The day finishes, staff are exhausted but smiling, knowing they did it. You nailed it – customers are congratulating us, peers are congratulating us. It’s hard to beat the feeling, and the higher the pressure, the greater the flow of dopamine, serotonin, and endorphins. But there is a cost, and it sneaks up on you.
Nature works in cycles, and when people fight nature, they always lose.
You must take 1-2 weeks off every 3 months. If you do that, you can run for decades at high performance and live an exceptional life, is my experience. Michelle and I learned (the hard way) we had to book in advance. If we don’t, there is always something on, something super dupa important that we had to put off that break we know we should have just a little bit longer until we got through this new super important thing. If you don’t schedule in those breaks, you will burn out. When you do burnout, it’s not fun (deep hole, numb, disconnected, loss of purpose), and it takes 6-24 months to build back, which is a waste of quality life for you and your family (the only things that actually matter).
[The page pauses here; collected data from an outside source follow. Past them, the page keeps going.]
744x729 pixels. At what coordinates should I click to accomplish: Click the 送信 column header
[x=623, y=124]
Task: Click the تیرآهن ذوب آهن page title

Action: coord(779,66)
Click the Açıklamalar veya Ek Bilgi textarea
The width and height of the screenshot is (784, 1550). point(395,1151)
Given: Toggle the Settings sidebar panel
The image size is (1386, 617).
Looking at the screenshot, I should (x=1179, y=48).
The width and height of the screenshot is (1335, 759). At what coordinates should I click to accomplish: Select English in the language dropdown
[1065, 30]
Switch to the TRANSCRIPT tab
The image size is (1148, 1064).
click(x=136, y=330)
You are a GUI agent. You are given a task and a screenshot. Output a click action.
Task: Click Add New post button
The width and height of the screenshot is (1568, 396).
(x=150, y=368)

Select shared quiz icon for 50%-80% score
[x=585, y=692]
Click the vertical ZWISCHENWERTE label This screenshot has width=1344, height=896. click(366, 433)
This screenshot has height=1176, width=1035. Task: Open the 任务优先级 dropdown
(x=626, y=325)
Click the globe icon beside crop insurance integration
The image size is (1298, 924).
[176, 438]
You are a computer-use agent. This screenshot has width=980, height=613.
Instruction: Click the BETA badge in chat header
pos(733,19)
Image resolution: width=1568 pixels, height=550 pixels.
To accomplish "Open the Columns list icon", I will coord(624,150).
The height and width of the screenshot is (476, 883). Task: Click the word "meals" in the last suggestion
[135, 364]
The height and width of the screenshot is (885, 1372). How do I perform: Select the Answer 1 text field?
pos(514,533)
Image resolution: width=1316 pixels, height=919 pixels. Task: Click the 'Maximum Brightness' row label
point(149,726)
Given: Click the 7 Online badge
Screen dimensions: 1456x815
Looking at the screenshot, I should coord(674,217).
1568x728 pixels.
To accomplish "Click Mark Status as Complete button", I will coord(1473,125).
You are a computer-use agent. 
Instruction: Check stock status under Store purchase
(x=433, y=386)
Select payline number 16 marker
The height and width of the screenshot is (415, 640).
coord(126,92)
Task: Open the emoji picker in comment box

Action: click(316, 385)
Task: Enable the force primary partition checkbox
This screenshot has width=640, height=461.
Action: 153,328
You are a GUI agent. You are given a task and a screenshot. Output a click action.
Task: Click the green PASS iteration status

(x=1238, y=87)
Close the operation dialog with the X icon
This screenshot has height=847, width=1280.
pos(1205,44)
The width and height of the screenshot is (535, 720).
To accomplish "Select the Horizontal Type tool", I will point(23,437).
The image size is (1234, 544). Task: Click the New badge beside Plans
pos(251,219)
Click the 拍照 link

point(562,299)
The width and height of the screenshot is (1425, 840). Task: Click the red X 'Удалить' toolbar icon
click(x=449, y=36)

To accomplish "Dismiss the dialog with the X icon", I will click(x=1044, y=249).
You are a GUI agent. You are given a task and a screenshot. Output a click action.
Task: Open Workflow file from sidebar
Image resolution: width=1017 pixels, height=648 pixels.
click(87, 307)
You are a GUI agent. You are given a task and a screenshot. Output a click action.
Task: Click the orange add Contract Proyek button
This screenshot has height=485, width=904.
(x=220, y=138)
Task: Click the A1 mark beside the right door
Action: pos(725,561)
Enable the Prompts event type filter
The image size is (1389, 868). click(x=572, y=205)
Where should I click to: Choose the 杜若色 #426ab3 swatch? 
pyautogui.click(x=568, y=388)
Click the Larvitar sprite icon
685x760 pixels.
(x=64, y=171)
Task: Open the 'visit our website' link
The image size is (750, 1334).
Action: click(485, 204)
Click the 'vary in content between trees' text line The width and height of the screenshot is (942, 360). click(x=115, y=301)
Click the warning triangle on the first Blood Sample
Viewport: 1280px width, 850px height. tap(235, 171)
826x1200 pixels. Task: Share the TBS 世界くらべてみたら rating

When you forward-plan, your brain changes its thinking and actively works around the super dupa important stuff as it comes towards you. It’s a weird quirk of the brain. It doesn’t always work out; sometimes, you have to cancel last minute as there is actually something genuinely super dupa important that needs your full attention, and you need to park the holiday. And that’s ok. When you use this forward-planning system, you learn that of the 10 things that used to be super dupa important, only 1-2 actually ever are.
That’s life, and it’s a good one if you manage it, its always full of surprises but forward planning you’ll be 5-10 X better off than if you don’t.

The concept of planning is critical to managing workload and stress and avoiding burnout. Spending just 30 minutes every day planning can keep the feel-good chemicals flowing and help us achieve our goals without sacrificing our well-being. Last year, we introduced the idea of swinging the axe (doing the work) vs. sharpening the axe (planning and fundamentals). While it’s natural to lean towards swinging the axe, doing so can eventually lead to a blunt axe, which means working harder and achieving less.
To prevent this, it’s important to remember the 5P’s – Prior Planning Prevents Poor Performance. By planning ahead, we can stay on track and avoid feeling overwhelmed by our workload.
If you end up feeling overwhelmed, step up and use out “put your hand up policy” all great leaders use this at times.
In addition to planning our work, it’s also crucial to plan our holidays. Taking 1-2 weeks off every three months will help us recharge our batteries and come back even stronger.
Tools such as PaT can help us manage our workload and frame our work as projects, get ideas out of our heads into a document makes a HUGE difference to work balancing, making it easier to prioritize and manage our tasks. By using the horizon planning tool in PaT, we can see what’s coming up, negotiate deadlines, and understand our work capacity, allowing us to work in harmony with others.
While using two systems, such as Outlook and PaT, can be a pain, they are both super useful tools that we need to use together. Outlook is great for booking our time (planning, settings, holidays), while PaT can help us manage our tasks (daily work, projects, H&S).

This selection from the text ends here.